The Federal Reserve Bank: Setting Prices is So Soviet
Even in this epoch of electronic mail, the University of North Carolina Economics Department periodically sends out an actual paper newsletter in the mail. As an exceptionally indistinguished graduate of the program, I even get one.
While perusing the most recent edition of “Economics at Carolina,” I learned about something called “The College Fed Challenge:”
“The Fed Challenge, which aims to help students become more knowledgeable about decision making of the Federal Reserve, allows students to make policy recommendations by modeling the Federal Open Market Committee.”
“To learn more,” the newsletter says, “visit https://fedchallenge.web.unc.edu/.”
So I did.
From there I learned:
“The College Fed Challenge has been introduced to help students become more knowledgeable about the Fed and the decision making process used by the Federal Open Market Committee (FOMC), the Federal Reserve System’s monetary-policy setting body . . .. The teams then make presentations based upon their research and analysis and make interest rate recommendations before a panel of judges.”
So it is almost like a spelling bee for econ nerds but there are no correct answers, only arguments. Which makes it more akin to a moot court competition for prospective central planners instead of prospective lawyers.
A Market Committee?
There is nothing more oxymoronic than the notion of a “market committee.” The Fed’s own website declares its purpose is “to influence the availability and cost of money and credit to help promote national economic goals.” One might think an allegedly free market country like ours would have advanced beyond the notion of a politburo-like committee setting prices and manipulating the supply of money. But no, that is the exact purpose of The Fed.
The Soviet Union could not accurately set the price of bread or toilet paper, yet we think we can do the same thing, but with something far more complicated; money. Why we still persist in the myth that “experts” can set such a price at an optimal level is outrageous l. No such master-economist exists, much less an entire committee of them.
The father of Keynesian economics, John Maynard Keynes, indirectly acknowledged the difficulty of being a “master-economist:”
The master-economist must possess a rare combination of gifts …. He must be mathematician, historian, statesman, philosopher—in some degree. He must understand symbols and speak in words. He must contemplate the particular, in terms of the general, and touch abstract and concrete in the same flight of thought. He must study the present in the light of the past for the purposes of the future. No part of man’s nature or his institutions must be entirely outside his regard. He must be purposeful and disinterested in a simultaneous mood, as aloof and incorruptible as an artist, yet sometimes as near to earth as a politician.
It sounds as if Keynes might have been trying to impress a date by describing how hard his job as a “master-economist” was, but, somehow, he was able to manage it.

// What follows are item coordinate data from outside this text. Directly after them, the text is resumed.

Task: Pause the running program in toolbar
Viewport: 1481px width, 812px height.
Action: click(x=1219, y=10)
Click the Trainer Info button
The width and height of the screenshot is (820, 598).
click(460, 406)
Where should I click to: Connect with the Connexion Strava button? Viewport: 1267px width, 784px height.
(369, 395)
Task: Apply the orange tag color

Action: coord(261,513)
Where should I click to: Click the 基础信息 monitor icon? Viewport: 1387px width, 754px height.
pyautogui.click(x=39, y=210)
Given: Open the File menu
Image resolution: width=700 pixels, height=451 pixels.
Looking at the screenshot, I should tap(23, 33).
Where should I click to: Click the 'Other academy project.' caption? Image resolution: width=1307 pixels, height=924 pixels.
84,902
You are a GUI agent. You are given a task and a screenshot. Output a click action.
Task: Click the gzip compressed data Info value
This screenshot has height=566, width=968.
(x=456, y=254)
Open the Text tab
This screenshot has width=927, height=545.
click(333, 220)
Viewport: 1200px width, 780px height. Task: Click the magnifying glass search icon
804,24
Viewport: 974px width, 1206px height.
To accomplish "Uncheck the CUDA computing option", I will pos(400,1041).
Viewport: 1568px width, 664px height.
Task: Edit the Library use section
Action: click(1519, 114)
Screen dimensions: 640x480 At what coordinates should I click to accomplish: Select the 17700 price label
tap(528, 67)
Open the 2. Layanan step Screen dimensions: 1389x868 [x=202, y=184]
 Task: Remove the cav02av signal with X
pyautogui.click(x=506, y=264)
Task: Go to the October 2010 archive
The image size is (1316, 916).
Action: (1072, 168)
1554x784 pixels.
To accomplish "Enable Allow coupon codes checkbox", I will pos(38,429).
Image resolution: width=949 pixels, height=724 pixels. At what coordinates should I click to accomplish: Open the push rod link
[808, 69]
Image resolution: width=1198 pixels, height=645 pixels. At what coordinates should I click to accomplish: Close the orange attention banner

Except no one can manage that order. Not Keynes, not his intellectual heir Paul Krugman, not any of the 11 members of the Federal Open Market Committee. “Open Markets” are not created by committee. They are created when individuals (and other entities) are allowed to voluntarily agree on a price, even the price of money.
Econ Wizards
The reason universities teach Keynesian economics, award doctorate degrees and send teams to the College Fed Challenge is that the economic bureaucracy is based on the false conceit that experts can do things like set interest rates to the optimal level. It is akin to becoming a Jedi. It takes years and years of intense training and learning to master the skill and become a Jedi – A Space Wizard. Not just anyone can wield a lightsaber effectively. Likewise, the central planners cultivate a myth that it takes years and years to become an Econ Wizard and effectively wield economic policy. Mastering the Force is just not that simple.
Except, of course, there is no Jedi Force equivalent for centrally planning an economy. The only economic force is Adam Smith’s invisible hand. The “invisible hand” is a much mocked concept by central planners because those holding economic doctorates have a financial interest in maintaining their power and influence. If optimal prices can be set by laissez faire forces (and they can), there is no need for Econ Wizards to get paid a nice salary to do it. Free markets preclude the necessity of Econ Wizards setting prices and planning the economy.
The best economists, the actual “master-economists,” understand this. Nobel Prize winning economist Freidrich von Hayek, for example, summed it up when he said “The curious task of economics is to demonstrate to men how little they really know about what they imagine they can design.” The Fed consists of people who think they know the unknowable.
So, back to the College Fed Challenge. How should my fellow Tar Heel economists approach the competition? They should send a solitary member up to the lectern, who then coolly takes a sip of water, calmly looks at the judges and says, simply, clearly and emphatically “End The Fed” and then confidently walks back to his seat and sits down.